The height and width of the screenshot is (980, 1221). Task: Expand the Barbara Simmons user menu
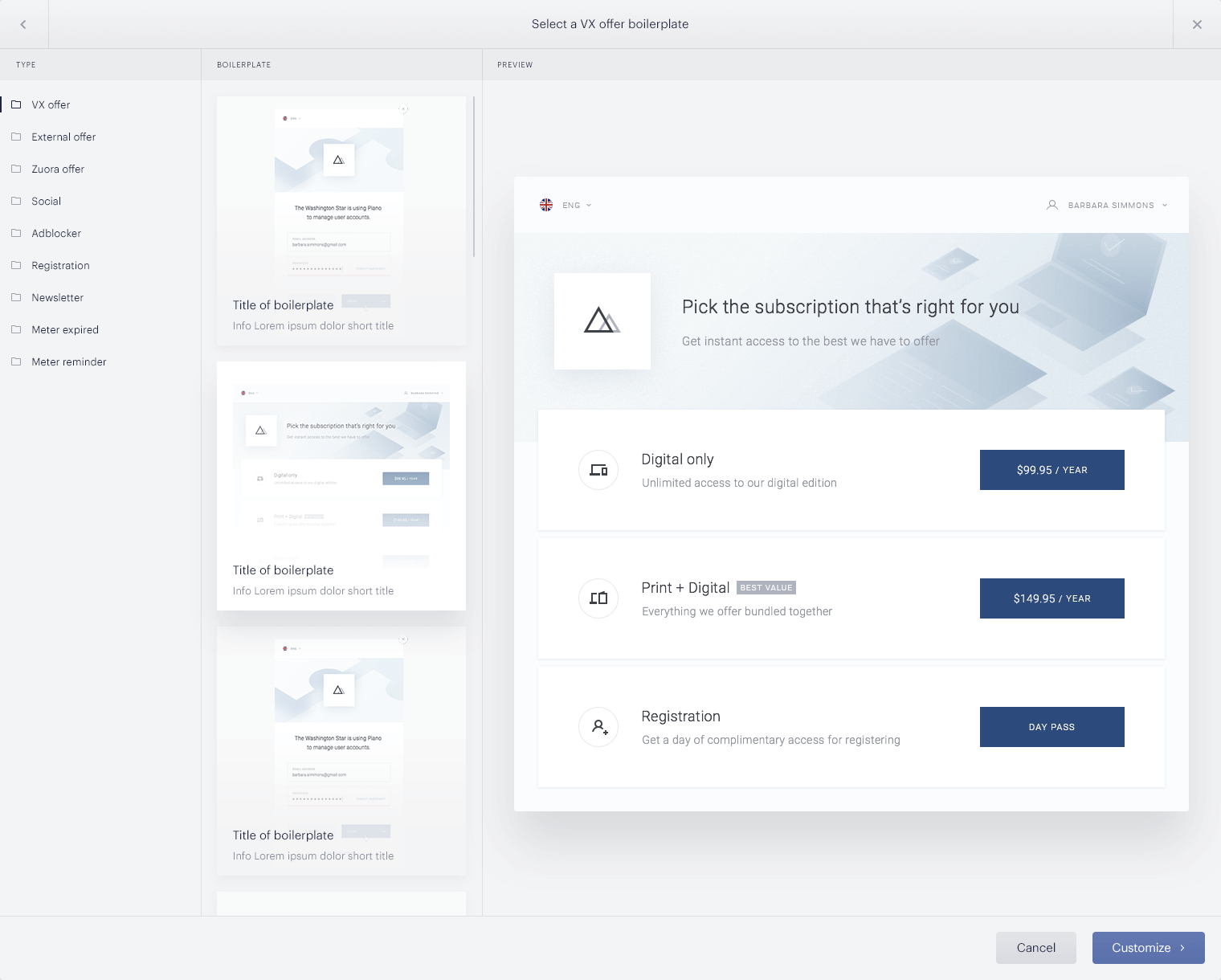pos(1109,206)
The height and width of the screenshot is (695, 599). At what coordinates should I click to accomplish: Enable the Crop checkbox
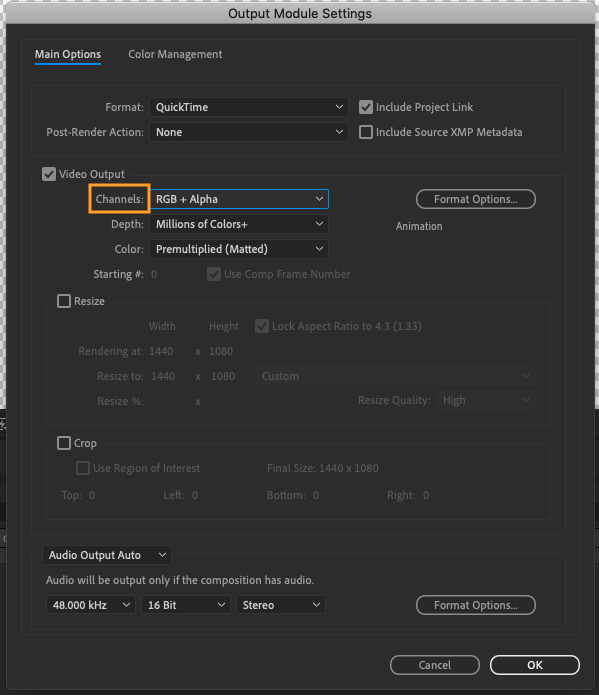tap(64, 443)
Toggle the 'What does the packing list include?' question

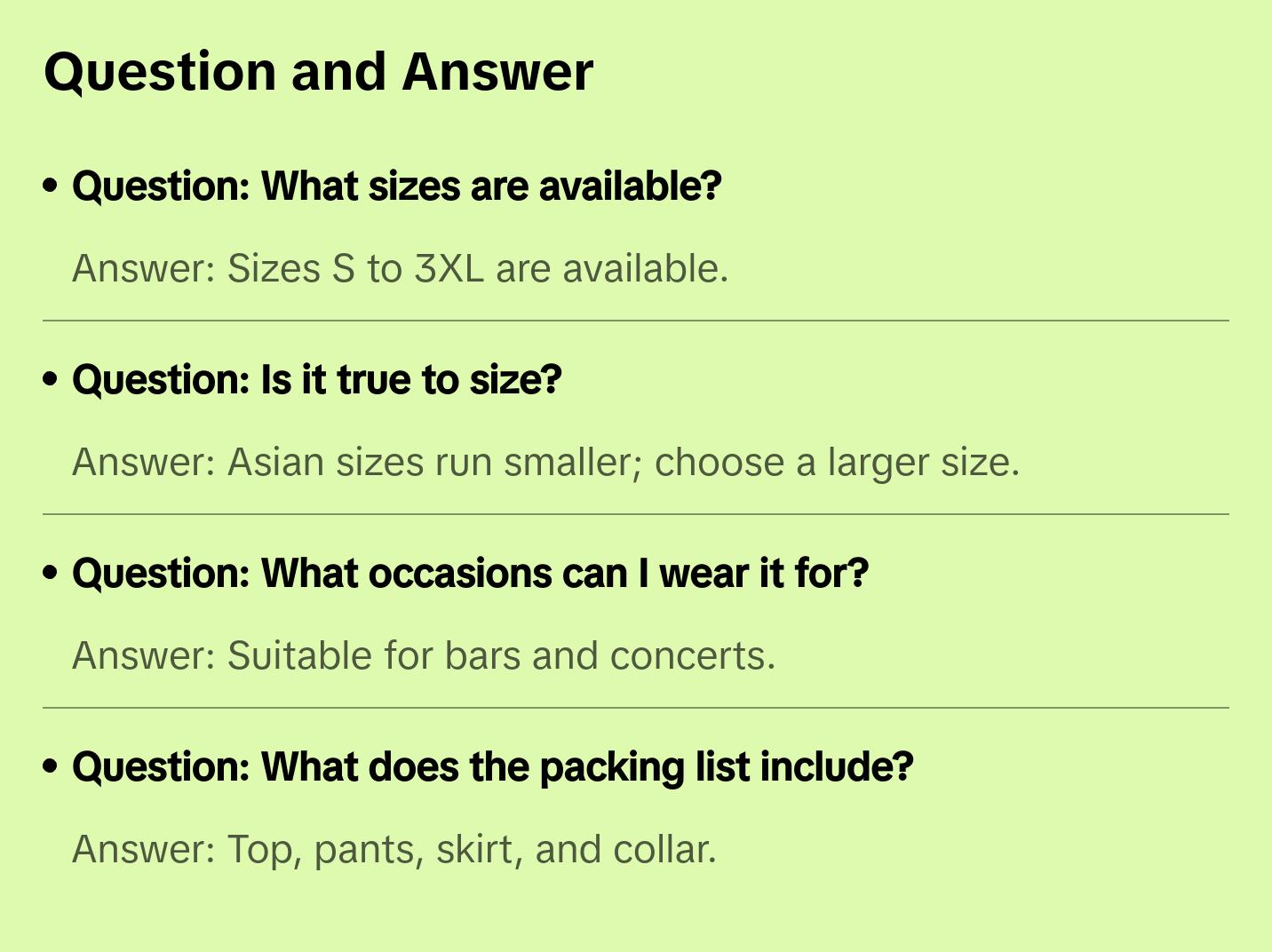click(x=493, y=767)
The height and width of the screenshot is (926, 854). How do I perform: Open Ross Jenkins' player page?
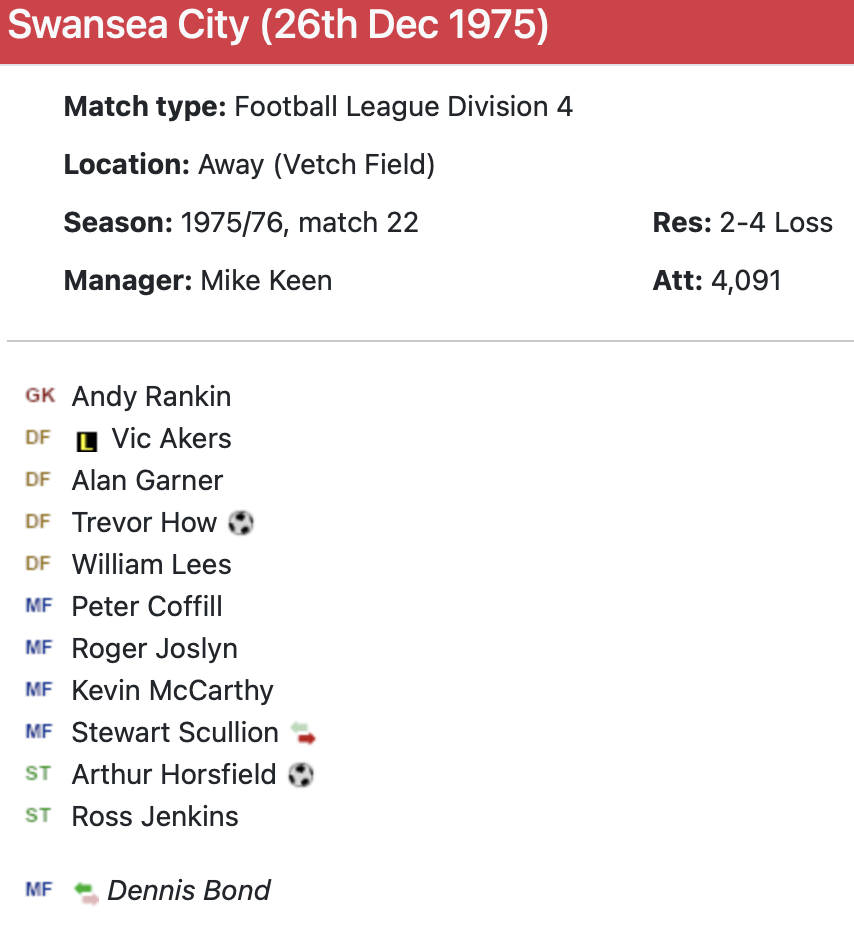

→ **To do**:
Transcribe every entry exactly, leaving out the pictures.

→ **Answer area**:
The height and width of the screenshot is (980, 1221). Task: Expand the Barbara Simmons user menu
pos(1109,206)
The height and width of the screenshot is (695, 599). At what coordinates should I click to accomplish: Enable the Crop checkbox
tap(64, 443)
Toggle the 'What does the packing list include?' question

click(x=493, y=767)
The height and width of the screenshot is (926, 854). How do I perform: Open Ross Jenkins' player page?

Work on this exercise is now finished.